ALL-IRELAND primate Archbishop Sean Brady has ordered an appeal for information about people who disappeared during the Northern Troubles and whose bodies have never been found.
Catholic churches in the diocese of Armagh are making the appeal this weekend in response to a request from the Independent Commission for the Location of Victims' Remains. The commission has set up a confidential phone line and post office box number in the hope of encouraging people to come forward.
There are thought to be nine remaining 'disappeared' from the Troubles, including British army captain Robert Nairac, who is believed to have been killed after going undercover in south Armagh in 1977.
Most are thought to have been killed by the IRA, though in some cases no group has claimed responsibility for their deaths.
Brady has described the issue as "unfinished business from the Troubles" and said his appeal was not a political but a pastoral matter.
The appeal is being published on church notice boards and parish bulletins in Armagh this weekend and is expected to be repeated in other Catholic dioceses in Ireland later this month.

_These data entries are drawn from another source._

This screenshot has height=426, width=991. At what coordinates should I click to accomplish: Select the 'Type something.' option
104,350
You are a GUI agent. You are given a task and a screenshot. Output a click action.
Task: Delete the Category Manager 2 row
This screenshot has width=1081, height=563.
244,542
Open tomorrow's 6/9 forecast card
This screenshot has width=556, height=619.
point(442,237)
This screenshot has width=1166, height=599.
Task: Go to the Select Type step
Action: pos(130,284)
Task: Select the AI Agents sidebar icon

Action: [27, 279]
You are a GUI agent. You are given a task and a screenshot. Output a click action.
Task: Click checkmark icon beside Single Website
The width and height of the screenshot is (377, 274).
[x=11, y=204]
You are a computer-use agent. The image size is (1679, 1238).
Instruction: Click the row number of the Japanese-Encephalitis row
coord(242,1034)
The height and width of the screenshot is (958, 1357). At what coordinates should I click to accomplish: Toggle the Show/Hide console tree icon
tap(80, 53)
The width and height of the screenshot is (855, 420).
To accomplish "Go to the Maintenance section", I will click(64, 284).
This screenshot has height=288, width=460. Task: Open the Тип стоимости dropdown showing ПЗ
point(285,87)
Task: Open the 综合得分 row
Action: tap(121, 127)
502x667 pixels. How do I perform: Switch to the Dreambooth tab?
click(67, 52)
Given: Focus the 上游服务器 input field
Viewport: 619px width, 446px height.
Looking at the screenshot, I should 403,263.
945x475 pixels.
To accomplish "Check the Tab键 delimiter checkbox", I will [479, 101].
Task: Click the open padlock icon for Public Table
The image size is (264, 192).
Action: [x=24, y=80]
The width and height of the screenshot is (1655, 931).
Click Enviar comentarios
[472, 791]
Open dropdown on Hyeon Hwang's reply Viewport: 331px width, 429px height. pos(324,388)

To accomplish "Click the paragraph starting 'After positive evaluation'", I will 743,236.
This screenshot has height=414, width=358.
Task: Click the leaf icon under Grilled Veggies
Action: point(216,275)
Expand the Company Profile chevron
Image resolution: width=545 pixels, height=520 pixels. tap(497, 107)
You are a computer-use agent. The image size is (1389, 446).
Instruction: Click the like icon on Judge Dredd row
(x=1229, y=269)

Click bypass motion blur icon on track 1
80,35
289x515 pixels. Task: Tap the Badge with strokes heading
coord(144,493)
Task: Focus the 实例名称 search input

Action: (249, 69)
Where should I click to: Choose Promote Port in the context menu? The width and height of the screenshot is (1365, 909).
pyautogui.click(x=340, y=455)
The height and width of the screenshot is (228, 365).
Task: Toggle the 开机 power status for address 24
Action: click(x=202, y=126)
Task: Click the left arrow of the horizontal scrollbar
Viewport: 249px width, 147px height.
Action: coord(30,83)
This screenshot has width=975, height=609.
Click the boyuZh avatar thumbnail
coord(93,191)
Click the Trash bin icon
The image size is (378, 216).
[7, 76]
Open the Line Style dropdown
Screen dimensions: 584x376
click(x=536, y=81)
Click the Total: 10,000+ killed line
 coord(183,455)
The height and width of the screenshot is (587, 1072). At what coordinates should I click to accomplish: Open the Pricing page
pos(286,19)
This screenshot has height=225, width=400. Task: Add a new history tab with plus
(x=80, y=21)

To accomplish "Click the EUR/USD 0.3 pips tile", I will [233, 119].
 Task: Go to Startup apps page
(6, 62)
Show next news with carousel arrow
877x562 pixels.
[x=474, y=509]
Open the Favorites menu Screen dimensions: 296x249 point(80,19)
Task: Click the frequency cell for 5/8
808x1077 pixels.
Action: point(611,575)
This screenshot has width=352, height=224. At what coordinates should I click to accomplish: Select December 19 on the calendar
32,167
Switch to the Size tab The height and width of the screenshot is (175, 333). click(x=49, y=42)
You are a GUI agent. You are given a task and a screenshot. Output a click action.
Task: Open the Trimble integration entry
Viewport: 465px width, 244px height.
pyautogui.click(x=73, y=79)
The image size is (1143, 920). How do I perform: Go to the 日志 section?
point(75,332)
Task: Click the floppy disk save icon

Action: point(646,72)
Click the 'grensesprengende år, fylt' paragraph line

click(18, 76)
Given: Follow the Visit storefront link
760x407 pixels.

Kenneth Bloomfield, a commissioner on the Independent Commission, said he was "hopeful" that conditions were right for people to come forward, but warned that even if information was given in good faith, it may not prove possible to locate remains.
"These are murders carried out decades ago, probably at dead of night in fairly wild country and on occasions people can give you information which to the best of their knowledge is accurate, but the whole terrain has changed over those decades, " Bloomfield told the BBC.
In 1999, the IRA gave details of nine locations where it said bodies were buried, but the remains of only four individuals were actually found.
Anna McShane, whose father Charles Armstrong went missing in 1981 and is believed to have been killed by the IRA, said families cannot rest until their relatives' remains have been found.
"Before there can be any peace in Northern Ireland, these bodies need to be returned, " she said. "For these families, it is like an ongoing wake, a never-ending wake."